Testo estratto:
══════════
Beni nascosti dopo il fallimento, denunciati due imprenditori del senese

Indagine della guardia di finanza: l’accusa è di bancarotta per distrazione e di denaro, beni o utilità di provenienza illecita

La loro attività fallisce ma nascondono i beni per continuarne un ‘altra, a danno dei creditori: due imprenditori del senese denunciati dalle Fiamme Gialle di Siena.

Nei giorni scorsi la Guardia di Finanza di Siena ha eseguito un sequestro di macchinari, piani cottura ed elettrodomestici, fraudolentemente sottratti all’attivo fallimentare da parte dei soggetti insolventi, tutti riconducibili alla stessa famiglia. I beni erano stati illecitamente “distratti” da una società della Valdichiana operante nel settore dell’“installazione di impianti idraulici e di condizionamento”, dichiarata fallita nel 2018. L’amministratore ed il socio unico infatti, in concorso tra loro, nei mesi immediatamente antecedenti al fallimento, dopo aver fittiziamente trasferito la sede della società in Provincia di Palermo, avevano costituito una New Company operante nello stesso settore e presso la medesima sede operativa dell’impresa fallita, con l’intento di sostituirla senza soluzione di continuità nell’attività e beneficiando così del suo avviamento, condotta perpetrata a danno degli interessi dei creditori.
══════════
Cosa si chiede:
(a) Rispondi a queste domande sull'articolo dei beni nascosti dopo il fallimento:
(i) Quanti imprenditori sono stati denunciati dalle Fiamme Gialle di Siena?
(ii) Quali beni ha sequestrato la Guardia di Finanza di Siena?
(iii) In quale anno è stata dichiarata fallita la società della Valdichiana?
(b) Trascrivi senza modifiche il brano dell'articolo sui beni nascosti che comincia con le parole contenenti "Indagine della guardia" e termina con "Gialle di Siena.".
(c) Scrivi il seguito dell'articolo sui beni nascosti dopo il fallimento, partendo da dove si ferma.

Dati forniti:
══════════
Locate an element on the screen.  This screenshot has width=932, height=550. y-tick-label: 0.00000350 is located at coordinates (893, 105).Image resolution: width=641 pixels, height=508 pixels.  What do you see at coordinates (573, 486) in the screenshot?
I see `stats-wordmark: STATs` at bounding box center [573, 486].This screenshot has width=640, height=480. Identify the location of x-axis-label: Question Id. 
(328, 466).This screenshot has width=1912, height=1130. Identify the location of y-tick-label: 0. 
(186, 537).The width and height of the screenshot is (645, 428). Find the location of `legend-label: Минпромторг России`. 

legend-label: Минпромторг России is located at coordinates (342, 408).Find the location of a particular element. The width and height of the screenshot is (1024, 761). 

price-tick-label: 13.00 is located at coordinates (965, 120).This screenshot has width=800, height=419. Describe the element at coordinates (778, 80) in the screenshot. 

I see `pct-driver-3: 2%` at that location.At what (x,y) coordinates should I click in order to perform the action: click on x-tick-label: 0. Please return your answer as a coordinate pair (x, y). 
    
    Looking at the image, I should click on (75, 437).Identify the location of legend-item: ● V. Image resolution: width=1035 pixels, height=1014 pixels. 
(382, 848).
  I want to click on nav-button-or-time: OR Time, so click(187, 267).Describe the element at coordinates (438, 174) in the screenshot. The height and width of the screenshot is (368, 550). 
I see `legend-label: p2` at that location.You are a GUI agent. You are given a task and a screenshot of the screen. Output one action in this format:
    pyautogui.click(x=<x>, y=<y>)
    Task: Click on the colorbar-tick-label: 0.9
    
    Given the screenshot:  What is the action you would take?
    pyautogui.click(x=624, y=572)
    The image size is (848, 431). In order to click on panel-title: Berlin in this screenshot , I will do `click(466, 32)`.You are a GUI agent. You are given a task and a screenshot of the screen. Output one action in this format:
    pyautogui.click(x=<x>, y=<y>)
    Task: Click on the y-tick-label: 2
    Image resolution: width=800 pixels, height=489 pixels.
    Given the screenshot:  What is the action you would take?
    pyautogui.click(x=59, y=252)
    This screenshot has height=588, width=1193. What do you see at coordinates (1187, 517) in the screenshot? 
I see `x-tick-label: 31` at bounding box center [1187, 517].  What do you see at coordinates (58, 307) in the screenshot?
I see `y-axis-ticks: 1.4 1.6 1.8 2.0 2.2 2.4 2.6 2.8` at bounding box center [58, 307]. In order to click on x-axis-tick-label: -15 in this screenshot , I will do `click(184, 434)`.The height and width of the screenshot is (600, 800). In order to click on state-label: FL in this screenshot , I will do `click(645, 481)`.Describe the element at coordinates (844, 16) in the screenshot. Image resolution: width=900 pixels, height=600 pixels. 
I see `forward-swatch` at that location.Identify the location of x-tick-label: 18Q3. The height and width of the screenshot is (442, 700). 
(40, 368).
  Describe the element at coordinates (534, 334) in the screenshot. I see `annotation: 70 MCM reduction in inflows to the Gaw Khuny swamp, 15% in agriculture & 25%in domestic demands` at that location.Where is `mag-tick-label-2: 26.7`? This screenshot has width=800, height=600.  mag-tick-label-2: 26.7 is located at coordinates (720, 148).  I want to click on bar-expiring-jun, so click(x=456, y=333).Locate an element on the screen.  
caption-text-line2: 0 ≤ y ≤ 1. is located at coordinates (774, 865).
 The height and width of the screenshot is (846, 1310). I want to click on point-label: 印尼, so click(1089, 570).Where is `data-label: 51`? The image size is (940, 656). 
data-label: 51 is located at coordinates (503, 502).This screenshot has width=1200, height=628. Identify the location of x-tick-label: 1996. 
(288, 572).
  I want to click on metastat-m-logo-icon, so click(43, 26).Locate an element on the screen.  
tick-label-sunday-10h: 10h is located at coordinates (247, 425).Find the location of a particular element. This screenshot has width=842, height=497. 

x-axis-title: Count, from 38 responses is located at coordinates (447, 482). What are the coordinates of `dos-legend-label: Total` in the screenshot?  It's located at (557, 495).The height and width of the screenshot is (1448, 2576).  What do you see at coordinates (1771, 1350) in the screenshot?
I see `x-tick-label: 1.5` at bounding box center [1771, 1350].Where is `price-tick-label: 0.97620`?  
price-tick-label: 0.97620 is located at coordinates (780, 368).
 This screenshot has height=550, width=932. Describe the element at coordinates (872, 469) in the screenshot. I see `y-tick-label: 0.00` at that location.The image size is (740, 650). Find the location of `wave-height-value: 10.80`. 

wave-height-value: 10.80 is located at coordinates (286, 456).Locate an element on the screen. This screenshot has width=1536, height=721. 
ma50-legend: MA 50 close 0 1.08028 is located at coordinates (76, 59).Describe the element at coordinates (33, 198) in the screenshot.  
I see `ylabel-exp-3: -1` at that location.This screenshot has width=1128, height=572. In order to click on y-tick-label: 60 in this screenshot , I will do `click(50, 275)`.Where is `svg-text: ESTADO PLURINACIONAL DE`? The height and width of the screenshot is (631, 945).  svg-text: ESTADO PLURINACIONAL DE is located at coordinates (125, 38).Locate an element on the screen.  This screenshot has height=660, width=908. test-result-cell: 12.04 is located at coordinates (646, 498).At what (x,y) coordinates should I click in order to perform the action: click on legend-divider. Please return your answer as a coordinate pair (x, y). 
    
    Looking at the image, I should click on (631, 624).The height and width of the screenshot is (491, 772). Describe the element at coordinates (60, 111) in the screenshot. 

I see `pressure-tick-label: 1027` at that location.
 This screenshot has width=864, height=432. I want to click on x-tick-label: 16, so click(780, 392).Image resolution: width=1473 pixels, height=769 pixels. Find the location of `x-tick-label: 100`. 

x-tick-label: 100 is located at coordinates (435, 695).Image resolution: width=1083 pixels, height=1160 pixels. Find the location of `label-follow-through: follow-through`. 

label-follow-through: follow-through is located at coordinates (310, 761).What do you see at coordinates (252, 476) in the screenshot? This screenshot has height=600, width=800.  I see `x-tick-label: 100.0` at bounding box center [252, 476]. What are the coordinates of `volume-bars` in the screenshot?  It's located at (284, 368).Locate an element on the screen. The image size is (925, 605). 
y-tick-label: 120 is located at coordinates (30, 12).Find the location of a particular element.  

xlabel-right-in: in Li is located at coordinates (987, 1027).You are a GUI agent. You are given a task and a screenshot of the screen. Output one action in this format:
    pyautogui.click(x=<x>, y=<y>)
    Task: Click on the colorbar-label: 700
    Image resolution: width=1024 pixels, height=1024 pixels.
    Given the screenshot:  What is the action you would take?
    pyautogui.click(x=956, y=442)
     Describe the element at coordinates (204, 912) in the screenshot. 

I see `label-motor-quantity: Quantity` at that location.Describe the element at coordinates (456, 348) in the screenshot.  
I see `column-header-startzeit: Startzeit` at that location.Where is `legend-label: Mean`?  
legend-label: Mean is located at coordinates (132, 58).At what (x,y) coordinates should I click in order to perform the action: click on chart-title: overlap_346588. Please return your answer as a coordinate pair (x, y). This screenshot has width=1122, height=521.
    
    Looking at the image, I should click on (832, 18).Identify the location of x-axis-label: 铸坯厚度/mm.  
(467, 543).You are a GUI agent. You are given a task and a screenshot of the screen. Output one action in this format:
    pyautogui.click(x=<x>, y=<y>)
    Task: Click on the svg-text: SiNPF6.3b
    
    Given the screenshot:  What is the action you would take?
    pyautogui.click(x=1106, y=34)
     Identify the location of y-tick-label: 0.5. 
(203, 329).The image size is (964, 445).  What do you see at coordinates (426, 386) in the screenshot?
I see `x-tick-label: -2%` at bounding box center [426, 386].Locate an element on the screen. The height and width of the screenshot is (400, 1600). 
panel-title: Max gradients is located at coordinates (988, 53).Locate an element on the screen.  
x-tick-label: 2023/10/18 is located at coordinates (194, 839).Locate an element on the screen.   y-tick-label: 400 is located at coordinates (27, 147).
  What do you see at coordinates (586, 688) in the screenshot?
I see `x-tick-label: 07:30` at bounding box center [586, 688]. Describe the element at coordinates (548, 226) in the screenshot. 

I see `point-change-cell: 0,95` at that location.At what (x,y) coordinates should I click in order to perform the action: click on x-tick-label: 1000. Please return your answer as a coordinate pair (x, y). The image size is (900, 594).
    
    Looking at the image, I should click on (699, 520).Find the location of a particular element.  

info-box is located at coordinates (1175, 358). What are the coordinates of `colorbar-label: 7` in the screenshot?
══════════
Risultati dell'esercizio:
(a)
(i) Due.
(ii) Macchinari, piani cottura ed elettrodomestici.
(iii) Nel 2018.

(b)
Indagine della guardia di finanza: l’accusa è di bancarotta per distrazione e di denaro, beni o utilità di provenienza illecita

La loro attività fallisce ma nascondono i beni per continuarne un ‘altra, a danno dei creditori: due imprenditori del senese denunciati dalle Fiamme Gialle di Siena.

(c)
Le indagini condotte dalla Guardia di Finanza di Siena – sotto l’egida della locale Procura della Repubblica, nella persona del dott. De Flammineis – rese ancor più difficoltose per l’occultamento di gran parte dell’impianto contabile, avevano evidenziato l’esistenza di numerosi beni mobili quali macchinari, piani cottura, elettrodomestici che, pur risultando in carico alla società fallita, in sede di inventario della curatela non erano stati rinvenuti.

Dai primi accertamenti emergeva la concreta probabilità che i beni fossero stati destinati alla nuova società, costituita ad hoc in concomitanza al fallimento. Il sospetto è poi risultato fondato: le perquisizioni eseguite presso la sede del nuovo soggetto economico hanno consentito di individuare tutti i beni sottratti, per un valore di circa 60 mila euro, prontamente sottoposti a sequestro da parte dell’Autorità Giudiziaria per poter successivamente essere inseriti nell’attivo fallimentare, così da poter garantire i creditori danneggiati dal comportamento fraudolento degli indagati. A carico delle persone cui è addebitata la bancarotta per distrazione è stato altresì ipotizzato il reato di “impiego di denaro, beni o utilità di provenienza illecita”.